Little Thing Gone Wild — une chevauchée sale et puissante de riffs lourds — est le premier extrait. C’est aussi l’inspiration du titre de l’album :
« Lord you hear me loud into my soul speaker, why won’t you let me out, you’ve got the wrong creature. »
Been explique : « Ce sentiment d’être enfermé en soi-même, de devoir constamment gratter et se débattre pour sortir. Et cette idée obsédante qu’on est peut-être mal foutus dès le départ. On veut croire qu’on est des êtres élevés, mais on finit souvent comme tous les autres cochons, à se battre pour quelques truffes. Peut-être que Dieu s’est simplement trompé quelque part. »
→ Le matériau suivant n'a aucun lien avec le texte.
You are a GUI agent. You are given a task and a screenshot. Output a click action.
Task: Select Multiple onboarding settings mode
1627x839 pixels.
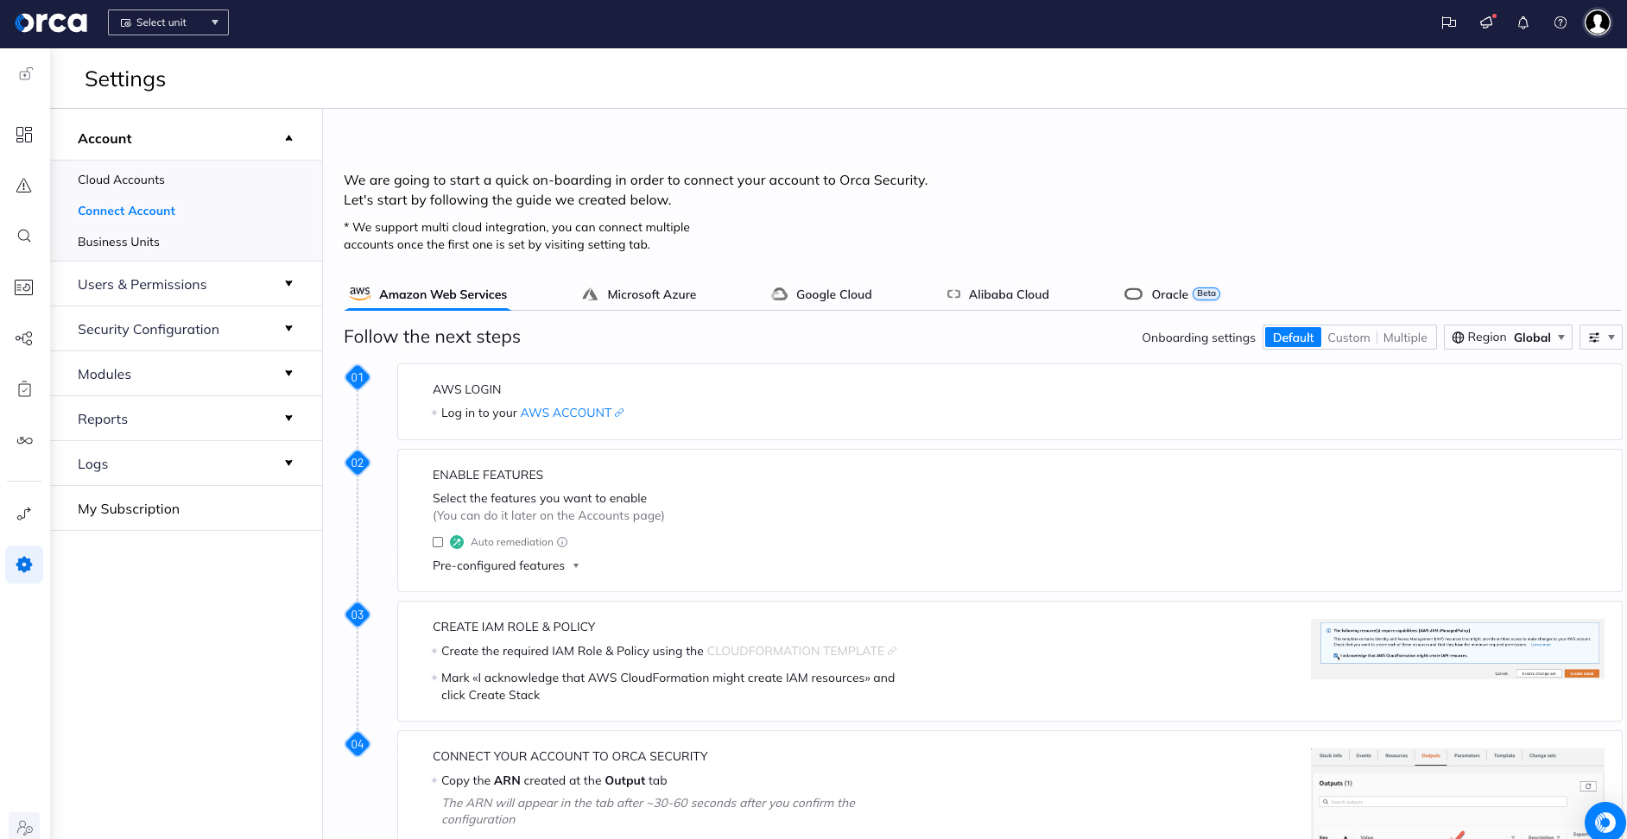click(1404, 337)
Au-delà de la provocation, Wrong Creatures est un retour à l’alchimie originelle du groupe. De la ballade sombre à la Nick Cave avec Haunt, au punk garage de Little Thing Gone Wild, BRMC y étale toutes ses forces. Les significations restent floues, par peur des malentendus passés. « J’écris souvent sur la mort, » dit Hayes. « Comme une conversation. C’est sombre, mais c’est mon humour noir. » La mort, comme sujet, permet d’explorer erreurs et regrets. En les transformant en riffs et rythmes pesants, le groupe purifie ses démons — et offre au public un exutoire émotionnel.
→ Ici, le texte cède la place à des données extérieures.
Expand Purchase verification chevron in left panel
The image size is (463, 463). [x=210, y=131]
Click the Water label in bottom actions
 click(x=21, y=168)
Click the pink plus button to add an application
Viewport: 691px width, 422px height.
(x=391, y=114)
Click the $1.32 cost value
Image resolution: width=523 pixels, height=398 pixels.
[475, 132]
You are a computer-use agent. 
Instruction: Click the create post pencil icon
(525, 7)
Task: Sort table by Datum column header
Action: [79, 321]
Aujourd’hui, BRMC survit dans un monde dominé par la pop flashy et le hip-hop. Après des années de hauts et de bas, ils ont appris à faire le tri et à se concentrer sur l’essentiel. « On est une île à nous seuls », dit Been. « Les groupes, c’est comme des couples mariés trop jeunes, qui ont eu douze gosses, et qui finissent par se détester. Mais ces gosses, ce sont les chansons. Et malgré les disputes, tu reviens toujours, à cause de ce que vous partagez. » Un demi-sourire flotte entre eux. « C’est brutal, mais c’est beau. »
Ce qui est le plus beau, c’est qu’après tout ce temps, ils arrivent encore à se surprendre. « Sur cet album, j’ai ressenti un vrai lien avec la musique, plus qu’avec les mots », dit Hayes. « Et ça m’a touché. »
Aussi sombre que soit le monde de BRMC, il reste une lueur.